Questions to answer:
• a. Retype the passage of the blog update about Scott, from "God bless you" up to and including "of this uncertainty!", with no changes.
• b. Extend the blog update about Scott's illness, picking up after its final sentence.

Selected text:
'''

One thing that would be really helpful for Scott would be to borrow some books on tape (CD) for him to listen to since he is totally unable to read. His preferences would be along the lines of legal thrillers (such as the newest Grisham?), sports, “thoughtful” Christian speakers/books, i.e. Yancy, etc.

Another need we have is for some help with a project Scott’s family is doing forhis mom’s 90th birthday; a decades-long photo album. His nephew is putting this together, and could use about 15-30 scans of pictures that Scott has. This would be hugely helpful if someone could assist with this. It could be done at our house or anywhere with a scanner and e-mail access.  Please let us know ASAP if you are able to help us with this.

As you know we are currently surviving financially on disability, 60% of Scott’s salary. Additionally, our church has spear-headed a fund in which anyone can contribute to our needs. If you are interested in contributing, click on the “ways you can help” link in the upper right-hand corner of the front page of this blog. Note that gifts to this fund are NOT tax deductible. We received the second check from the church this week and it was greatly helpful. Thank you to each one of you who has given toward this (we don’t know who you are).

Prayer Requests

Please pray for wisdom for the MD’s, and a speedy resolution and diagnosis for Scott.

God bless you all,

Scott and Lynne.

P.S. Happy Independence Day to all celebrating in the USA!

Update for Prayer Warriors

Wednesday, July 2nd, 2008

Thanks so much for all of your prayers and comments. It helps immensely to not feel alone in all of this uncertainty!

'''

Extracted material:
'''

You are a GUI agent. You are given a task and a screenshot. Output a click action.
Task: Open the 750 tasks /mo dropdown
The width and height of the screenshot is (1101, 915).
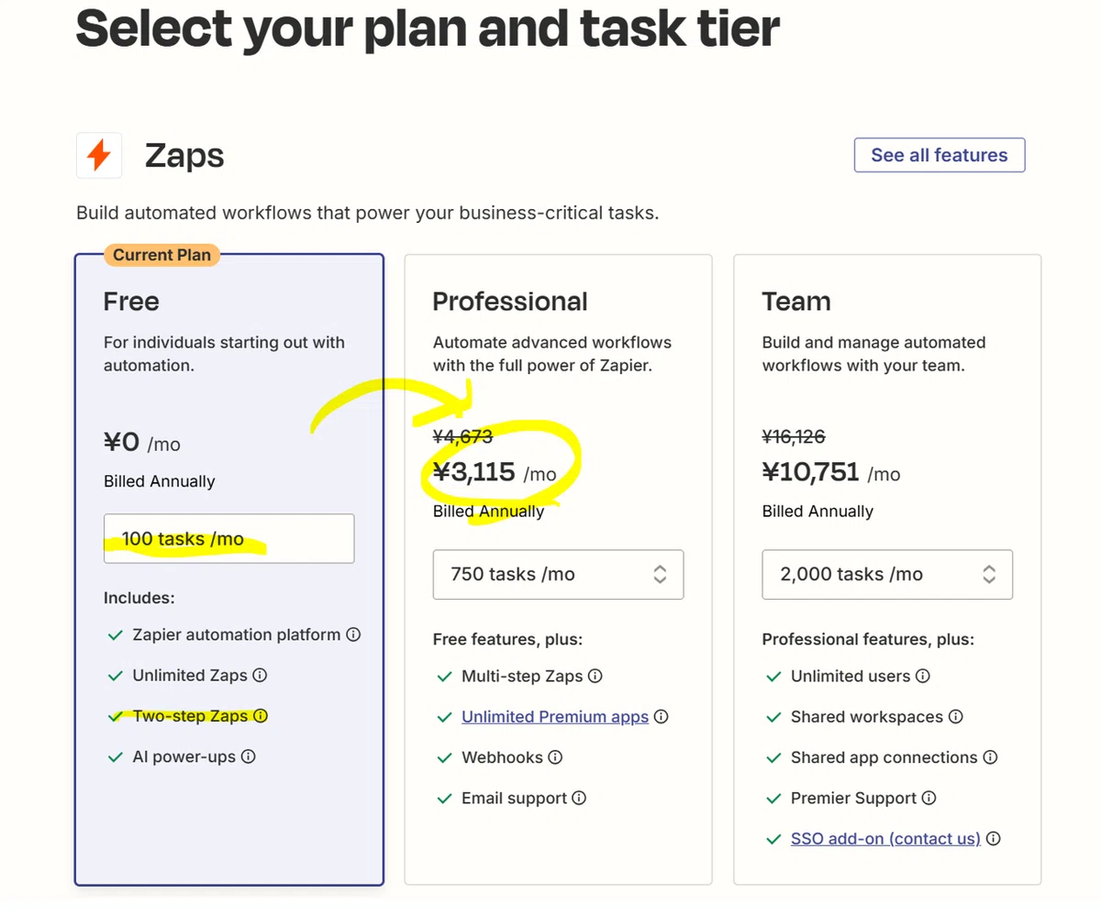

'''
'''

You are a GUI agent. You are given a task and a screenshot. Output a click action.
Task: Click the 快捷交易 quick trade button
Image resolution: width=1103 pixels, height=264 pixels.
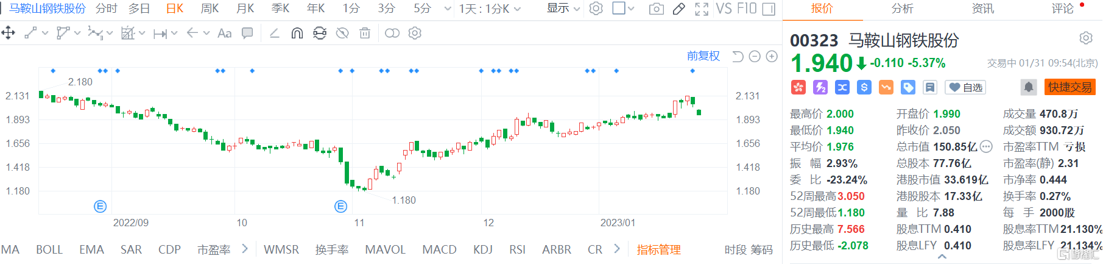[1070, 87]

'''

Numbered answers:
• a.
God bless you all,

Scott and Lynne.

P.S. Happy Independence Day to all celebrating in the USA!

Update for Prayer Warriors

Wednesday, July 2nd, 2008

Thanks so much for all of your prayers and comments. It helps immensely to not feel alone in all of this uncertainty!

• b.
This is Lynne writing, since Scott is unable to focus his eyes without severe nausea, headache, and often vomiting. As you can imagine, that makes any blog writing or reading nearly impossible for him. He’s lost about 12-14 lbs. in the past 8 days and is very weak. Scott has always had a left “lazy” eye with his right eye doing the vast majority of the work. Right now, his left eye is not at all focused where his right eye is looking, and is doing it’s own thing, causing severe double vision. We’re hoping this is an eye problem that can be treated, and is likely behind much of the nausea.

Dr. Pomeroy looked again at the MRI from Saturday, said there was something indeterminate in Scott’s ethmoid sinuses, which needed a better view to identify. The opthamologist we saw on Monday felt there was some swelling/soreness behind the upper orbit of Scott’s right eye, so tomorrow morning (Thursday) at 9am was the first time they could get him in for another MRI view. Dr. Pomeroy said this location would be an unusual place for the lymphoma to return, if it did, but he couldn’t rule out that possibility.

So, as you could imagine, we would really appreciate your prayers and support for tomorrow’s MRI, and for wisdom for the MD’s who interpret the results. Please pray also for Scott as he has been unable to hold down really any food, and very little fluids for more than a week. He got some IV hydration on Saturday at the ER, and on Monday when an IV was started at the Dr.’s office so I could infuse an IV liter at home, but all he can really do is sleep a majority of the time.

Again, our kids are still in South Africa, and we have not communicated any of this to them yet. We’d like to hopefully know a little more of what to tell them, so would still appreciate other team members’ parents not communicating any of this news through the blog or otherwise.

One answer to prayer today: we had asked earlier for prayer that the airlines and insurance company would be rapid and efficient in returning the funds from Becky’s and my scheduled flight to India with the mission team last February. The funds would go straight to the high school South Africa team. The majority of the funds was already returned by the airlines before Daniel and Becky left, but finally today, the last check came in from the insurance company, so thank you, God! That episode is completed! It’s a wonderful reminder of God’s faithfulness and provision during these discouraging hours.

We love you all, and are so grateful for your encouragement and prayers.